Transformative Research Methodology, Exemplifi ed by a Project on Meeting Facilitation

Authors

  • Ib Ravn

DOI:

https://doi.org/10.7146/tfa.v12i1.108857

Abstract

Many researchers in work-life and organizational research would probably like their research to contribute to the improvement of organizational life. However, beyond action research, few methods exist that allow researchers to do this. In a recent research-and-development project on better meetings, conducted with one private company and two government organizations, we employed a so-called transformative method. This method, previously outlined by Baburoglu and Ravn (1992), enables researchers to do research with practitioners in a way designed to help the practitioners improve or transform their practice. The phases of the method are wellknown from the conventional, hypothetical-deductive method, but we gave them a pragmatic-normative twist.
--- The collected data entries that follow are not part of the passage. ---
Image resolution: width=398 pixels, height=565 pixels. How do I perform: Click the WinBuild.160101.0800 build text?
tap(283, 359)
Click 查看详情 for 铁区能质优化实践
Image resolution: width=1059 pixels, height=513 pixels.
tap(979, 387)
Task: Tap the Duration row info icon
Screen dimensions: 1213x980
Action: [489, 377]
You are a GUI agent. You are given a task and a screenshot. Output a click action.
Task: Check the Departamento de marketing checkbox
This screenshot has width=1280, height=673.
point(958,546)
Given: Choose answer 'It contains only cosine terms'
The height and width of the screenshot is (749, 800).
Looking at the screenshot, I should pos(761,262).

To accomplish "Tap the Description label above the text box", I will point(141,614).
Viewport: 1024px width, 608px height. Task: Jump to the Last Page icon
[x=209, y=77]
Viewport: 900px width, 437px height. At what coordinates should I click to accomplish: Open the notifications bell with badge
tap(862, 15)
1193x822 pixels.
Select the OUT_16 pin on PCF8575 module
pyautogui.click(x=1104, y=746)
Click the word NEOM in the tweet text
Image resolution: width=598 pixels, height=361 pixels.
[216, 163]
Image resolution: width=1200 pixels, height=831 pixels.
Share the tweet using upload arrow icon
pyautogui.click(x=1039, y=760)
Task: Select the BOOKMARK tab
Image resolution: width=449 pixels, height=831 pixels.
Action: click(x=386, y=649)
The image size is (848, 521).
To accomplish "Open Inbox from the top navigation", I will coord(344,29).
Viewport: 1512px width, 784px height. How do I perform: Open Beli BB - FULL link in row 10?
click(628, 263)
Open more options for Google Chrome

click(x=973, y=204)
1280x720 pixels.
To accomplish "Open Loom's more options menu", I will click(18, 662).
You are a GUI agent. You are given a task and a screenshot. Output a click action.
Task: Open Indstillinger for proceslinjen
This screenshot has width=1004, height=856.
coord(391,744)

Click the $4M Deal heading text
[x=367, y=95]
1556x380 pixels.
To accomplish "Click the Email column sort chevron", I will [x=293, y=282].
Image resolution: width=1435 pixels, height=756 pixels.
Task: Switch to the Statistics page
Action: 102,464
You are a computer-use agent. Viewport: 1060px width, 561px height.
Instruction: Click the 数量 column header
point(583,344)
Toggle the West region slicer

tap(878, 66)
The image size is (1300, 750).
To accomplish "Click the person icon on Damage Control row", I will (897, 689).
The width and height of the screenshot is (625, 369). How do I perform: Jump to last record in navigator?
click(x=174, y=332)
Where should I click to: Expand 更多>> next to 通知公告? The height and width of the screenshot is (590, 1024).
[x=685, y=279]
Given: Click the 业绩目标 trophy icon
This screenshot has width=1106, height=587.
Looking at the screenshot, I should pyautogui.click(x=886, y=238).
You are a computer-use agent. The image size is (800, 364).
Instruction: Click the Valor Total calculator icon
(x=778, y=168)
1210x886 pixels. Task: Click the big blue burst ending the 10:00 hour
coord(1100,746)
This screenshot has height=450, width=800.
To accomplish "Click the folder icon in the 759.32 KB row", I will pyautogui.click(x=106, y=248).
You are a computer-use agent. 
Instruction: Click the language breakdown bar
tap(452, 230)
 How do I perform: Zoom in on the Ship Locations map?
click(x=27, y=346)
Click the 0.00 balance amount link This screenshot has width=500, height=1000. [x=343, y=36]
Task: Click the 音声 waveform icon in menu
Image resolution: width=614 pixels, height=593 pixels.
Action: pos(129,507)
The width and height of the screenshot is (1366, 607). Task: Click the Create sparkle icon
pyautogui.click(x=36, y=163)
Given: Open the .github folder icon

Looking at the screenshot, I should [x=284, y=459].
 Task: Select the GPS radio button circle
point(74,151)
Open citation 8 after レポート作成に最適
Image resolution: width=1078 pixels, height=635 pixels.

Informed by practice and our knowledge of the domain, we started out with a theory of how the domain could function much better than it does currently (in this case: a theory of better meetings). From this theory we derived hypotheses that take the form of specifications for action: “If we do X in situation Y, meetings will improve”. We then tested the hypotheses in an extensive, real-life experiment involving managers and workers in the three organizations, during which they learned facilitation and started using this techniques during their meetings. Subsequent evaluation helped us improve the theory and understand better what needs to be done in the next experiment, with the same practitioners or a new group. The phases of observation, theory, hypothesis derivation, testing in experiments, evaluation, theory refinement and generalization render this process a research method, despite its explicitly normative intent: the improvement of social institutions.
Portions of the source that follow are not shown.